▶ Directions for this task:
In the stretch of entries from the start through the line containing "click(x=141, y=14)", rename "padlock" to "lock" and give those lines again with nothing else changed.
** start of Exercise inputs **
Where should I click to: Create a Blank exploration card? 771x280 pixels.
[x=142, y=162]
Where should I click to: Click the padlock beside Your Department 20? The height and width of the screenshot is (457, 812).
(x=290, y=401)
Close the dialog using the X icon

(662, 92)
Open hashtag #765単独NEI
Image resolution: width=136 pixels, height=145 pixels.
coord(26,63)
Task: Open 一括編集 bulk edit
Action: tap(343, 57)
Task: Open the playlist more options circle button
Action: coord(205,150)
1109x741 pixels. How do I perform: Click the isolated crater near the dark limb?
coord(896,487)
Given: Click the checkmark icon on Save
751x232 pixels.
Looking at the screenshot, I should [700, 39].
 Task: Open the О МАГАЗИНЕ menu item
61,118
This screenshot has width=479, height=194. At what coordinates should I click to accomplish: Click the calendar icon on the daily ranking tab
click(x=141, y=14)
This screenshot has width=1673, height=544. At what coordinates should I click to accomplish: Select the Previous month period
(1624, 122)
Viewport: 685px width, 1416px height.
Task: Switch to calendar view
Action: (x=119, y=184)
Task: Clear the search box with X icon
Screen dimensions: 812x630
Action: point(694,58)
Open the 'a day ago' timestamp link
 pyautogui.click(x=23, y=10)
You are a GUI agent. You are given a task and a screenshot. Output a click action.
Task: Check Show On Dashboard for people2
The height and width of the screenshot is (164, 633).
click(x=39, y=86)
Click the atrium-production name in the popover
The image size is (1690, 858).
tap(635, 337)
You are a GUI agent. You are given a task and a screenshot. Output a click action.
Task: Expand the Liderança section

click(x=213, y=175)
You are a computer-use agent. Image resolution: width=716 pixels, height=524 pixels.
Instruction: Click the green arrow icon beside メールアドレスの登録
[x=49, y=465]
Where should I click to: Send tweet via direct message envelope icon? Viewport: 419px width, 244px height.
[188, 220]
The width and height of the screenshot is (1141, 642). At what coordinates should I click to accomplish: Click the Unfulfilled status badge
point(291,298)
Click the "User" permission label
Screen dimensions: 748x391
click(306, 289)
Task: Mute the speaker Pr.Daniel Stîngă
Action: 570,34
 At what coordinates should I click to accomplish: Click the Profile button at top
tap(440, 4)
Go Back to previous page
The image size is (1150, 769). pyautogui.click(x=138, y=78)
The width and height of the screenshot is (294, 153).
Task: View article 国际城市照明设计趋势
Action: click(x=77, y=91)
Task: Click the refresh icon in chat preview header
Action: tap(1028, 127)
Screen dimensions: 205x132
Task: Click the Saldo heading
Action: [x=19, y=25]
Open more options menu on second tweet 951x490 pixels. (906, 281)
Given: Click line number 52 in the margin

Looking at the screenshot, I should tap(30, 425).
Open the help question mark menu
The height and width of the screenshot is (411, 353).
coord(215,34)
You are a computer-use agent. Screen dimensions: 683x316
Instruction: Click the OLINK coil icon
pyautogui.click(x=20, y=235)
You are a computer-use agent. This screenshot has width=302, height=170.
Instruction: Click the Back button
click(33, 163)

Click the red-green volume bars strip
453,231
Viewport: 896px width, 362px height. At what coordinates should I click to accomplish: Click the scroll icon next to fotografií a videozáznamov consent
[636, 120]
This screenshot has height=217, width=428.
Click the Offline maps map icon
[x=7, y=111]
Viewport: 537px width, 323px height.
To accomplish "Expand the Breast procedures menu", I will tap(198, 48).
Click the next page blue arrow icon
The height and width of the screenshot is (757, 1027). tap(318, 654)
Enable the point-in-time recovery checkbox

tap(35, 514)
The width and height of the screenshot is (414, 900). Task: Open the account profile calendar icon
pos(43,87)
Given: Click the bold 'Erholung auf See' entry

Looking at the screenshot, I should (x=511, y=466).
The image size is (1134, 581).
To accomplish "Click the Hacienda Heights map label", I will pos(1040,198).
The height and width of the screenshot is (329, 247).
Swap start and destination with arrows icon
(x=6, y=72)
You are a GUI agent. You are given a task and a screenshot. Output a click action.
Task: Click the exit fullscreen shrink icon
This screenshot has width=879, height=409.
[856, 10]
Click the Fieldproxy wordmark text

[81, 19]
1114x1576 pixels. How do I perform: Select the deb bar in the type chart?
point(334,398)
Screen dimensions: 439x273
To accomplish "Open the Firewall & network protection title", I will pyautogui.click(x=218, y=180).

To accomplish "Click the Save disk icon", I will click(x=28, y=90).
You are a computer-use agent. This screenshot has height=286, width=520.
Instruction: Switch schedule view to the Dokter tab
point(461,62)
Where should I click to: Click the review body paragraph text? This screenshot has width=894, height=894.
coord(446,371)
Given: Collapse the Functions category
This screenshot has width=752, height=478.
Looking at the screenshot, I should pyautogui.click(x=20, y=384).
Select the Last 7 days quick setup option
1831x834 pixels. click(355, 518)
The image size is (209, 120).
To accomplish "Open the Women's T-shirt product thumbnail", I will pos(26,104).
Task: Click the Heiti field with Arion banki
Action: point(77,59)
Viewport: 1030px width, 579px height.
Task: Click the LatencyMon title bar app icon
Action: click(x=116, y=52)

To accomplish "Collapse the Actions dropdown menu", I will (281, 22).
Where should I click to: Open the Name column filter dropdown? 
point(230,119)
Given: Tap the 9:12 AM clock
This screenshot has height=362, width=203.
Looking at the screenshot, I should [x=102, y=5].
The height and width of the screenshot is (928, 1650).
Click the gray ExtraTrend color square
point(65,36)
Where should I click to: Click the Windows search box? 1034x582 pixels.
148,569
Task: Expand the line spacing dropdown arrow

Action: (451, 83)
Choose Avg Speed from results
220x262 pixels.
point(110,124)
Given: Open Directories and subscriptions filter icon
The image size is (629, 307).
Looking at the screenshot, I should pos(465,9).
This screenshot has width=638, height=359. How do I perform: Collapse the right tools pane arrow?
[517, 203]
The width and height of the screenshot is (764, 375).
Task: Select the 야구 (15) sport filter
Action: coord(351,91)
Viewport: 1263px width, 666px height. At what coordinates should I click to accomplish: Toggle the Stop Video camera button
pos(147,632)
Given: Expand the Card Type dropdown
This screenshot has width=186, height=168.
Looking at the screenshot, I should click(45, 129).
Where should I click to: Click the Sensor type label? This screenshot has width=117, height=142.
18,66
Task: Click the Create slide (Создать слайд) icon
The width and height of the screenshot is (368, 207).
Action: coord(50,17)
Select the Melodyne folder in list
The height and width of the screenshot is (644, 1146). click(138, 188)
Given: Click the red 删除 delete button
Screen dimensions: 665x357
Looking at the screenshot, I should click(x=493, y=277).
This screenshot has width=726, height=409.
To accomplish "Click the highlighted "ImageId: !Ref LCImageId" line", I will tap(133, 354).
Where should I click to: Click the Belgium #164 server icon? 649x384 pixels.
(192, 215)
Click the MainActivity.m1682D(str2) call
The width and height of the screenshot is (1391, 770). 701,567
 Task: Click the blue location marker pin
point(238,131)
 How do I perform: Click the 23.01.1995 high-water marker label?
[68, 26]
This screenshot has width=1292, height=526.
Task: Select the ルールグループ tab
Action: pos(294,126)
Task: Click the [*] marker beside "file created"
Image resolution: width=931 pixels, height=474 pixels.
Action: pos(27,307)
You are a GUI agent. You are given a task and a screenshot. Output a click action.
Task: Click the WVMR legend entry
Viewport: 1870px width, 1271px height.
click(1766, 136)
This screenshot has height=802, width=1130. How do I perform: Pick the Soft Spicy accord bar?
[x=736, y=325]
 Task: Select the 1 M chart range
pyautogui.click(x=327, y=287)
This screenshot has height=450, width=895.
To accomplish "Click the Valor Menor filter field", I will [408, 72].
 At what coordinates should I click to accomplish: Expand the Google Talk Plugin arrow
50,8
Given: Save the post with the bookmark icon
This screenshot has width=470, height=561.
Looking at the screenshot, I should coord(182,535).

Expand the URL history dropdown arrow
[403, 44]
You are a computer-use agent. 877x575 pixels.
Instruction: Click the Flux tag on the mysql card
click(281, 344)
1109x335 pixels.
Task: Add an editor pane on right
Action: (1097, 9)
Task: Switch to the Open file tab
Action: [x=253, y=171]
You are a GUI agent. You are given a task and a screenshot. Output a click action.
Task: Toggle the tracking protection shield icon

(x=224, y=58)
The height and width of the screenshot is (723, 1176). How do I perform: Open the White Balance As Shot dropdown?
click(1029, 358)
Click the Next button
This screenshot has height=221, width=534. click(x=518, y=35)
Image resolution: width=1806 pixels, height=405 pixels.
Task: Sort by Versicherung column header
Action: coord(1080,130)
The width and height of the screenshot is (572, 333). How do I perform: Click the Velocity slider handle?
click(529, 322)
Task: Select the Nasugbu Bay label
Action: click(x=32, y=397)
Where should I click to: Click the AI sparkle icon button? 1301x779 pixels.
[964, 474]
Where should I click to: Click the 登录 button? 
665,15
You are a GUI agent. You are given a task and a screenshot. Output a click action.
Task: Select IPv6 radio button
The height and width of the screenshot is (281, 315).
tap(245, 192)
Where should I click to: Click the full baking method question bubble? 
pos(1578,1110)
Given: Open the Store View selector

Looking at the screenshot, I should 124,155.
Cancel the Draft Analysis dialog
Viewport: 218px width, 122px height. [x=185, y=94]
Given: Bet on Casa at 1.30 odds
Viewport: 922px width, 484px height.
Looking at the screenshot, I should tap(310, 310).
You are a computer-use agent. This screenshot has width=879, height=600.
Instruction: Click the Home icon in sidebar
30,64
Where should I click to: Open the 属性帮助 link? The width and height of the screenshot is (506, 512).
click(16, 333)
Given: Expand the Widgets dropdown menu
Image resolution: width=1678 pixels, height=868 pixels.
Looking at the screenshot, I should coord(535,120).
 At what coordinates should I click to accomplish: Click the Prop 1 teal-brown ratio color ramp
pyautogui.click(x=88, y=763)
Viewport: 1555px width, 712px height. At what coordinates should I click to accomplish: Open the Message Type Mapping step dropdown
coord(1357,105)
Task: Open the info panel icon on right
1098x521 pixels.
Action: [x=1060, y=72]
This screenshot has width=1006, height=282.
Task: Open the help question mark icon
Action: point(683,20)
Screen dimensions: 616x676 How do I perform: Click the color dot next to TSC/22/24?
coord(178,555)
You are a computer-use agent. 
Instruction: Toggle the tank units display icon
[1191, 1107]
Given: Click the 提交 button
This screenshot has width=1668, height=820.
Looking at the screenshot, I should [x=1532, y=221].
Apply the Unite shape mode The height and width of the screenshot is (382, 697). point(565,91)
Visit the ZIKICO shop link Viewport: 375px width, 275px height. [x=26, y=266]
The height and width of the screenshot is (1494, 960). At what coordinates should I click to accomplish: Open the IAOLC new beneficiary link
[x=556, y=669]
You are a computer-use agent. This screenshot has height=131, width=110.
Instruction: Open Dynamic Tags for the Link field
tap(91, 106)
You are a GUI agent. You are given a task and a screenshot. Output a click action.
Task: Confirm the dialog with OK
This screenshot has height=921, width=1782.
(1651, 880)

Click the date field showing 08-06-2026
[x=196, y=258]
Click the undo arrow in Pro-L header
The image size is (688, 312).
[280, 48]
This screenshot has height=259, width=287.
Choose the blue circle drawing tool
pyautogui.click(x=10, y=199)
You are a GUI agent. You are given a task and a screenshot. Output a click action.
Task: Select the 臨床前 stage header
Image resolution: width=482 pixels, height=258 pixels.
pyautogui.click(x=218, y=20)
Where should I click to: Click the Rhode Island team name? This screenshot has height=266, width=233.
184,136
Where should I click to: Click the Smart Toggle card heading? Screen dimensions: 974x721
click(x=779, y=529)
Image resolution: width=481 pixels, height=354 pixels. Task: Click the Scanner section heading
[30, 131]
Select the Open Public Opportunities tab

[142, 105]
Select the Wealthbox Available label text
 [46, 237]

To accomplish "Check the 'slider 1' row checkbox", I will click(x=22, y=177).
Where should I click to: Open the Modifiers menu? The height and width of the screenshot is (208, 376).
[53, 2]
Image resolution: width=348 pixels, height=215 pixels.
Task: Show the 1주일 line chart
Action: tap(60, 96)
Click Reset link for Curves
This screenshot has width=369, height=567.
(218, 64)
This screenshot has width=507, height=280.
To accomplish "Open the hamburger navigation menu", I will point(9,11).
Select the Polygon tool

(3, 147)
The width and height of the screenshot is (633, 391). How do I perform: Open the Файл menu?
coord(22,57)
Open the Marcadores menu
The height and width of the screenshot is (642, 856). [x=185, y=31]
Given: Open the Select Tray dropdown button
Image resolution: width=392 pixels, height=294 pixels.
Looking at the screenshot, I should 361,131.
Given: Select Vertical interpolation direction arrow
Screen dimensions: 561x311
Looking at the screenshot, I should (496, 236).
** end of Exercise inputs **
▶ Correct output:
Where should I click to: Create a Blank exploration card? 771x280 pixels.
[x=142, y=162]
Where should I click to: Click the lock beside Your Department 20? The height and width of the screenshot is (457, 812).
(x=290, y=401)
Close the dialog using the X icon

(662, 92)
Open hashtag #765単独NEI
Image resolution: width=136 pixels, height=145 pixels.
coord(26,63)
Task: Open 一括編集 bulk edit
Action: tap(343, 57)
Task: Open the playlist more options circle button
Action: coord(205,150)
1109x741 pixels. How do I perform: Click the isolated crater near the dark limb?
coord(896,487)
Given: Click the checkmark icon on Save
751x232 pixels.
Looking at the screenshot, I should [700, 39].
 Task: Open the О МАГАЗИНЕ menu item
61,118
This screenshot has width=479, height=194. At what coordinates should I click to accomplish: Click the calendar icon on the daily ranking tab
click(x=141, y=14)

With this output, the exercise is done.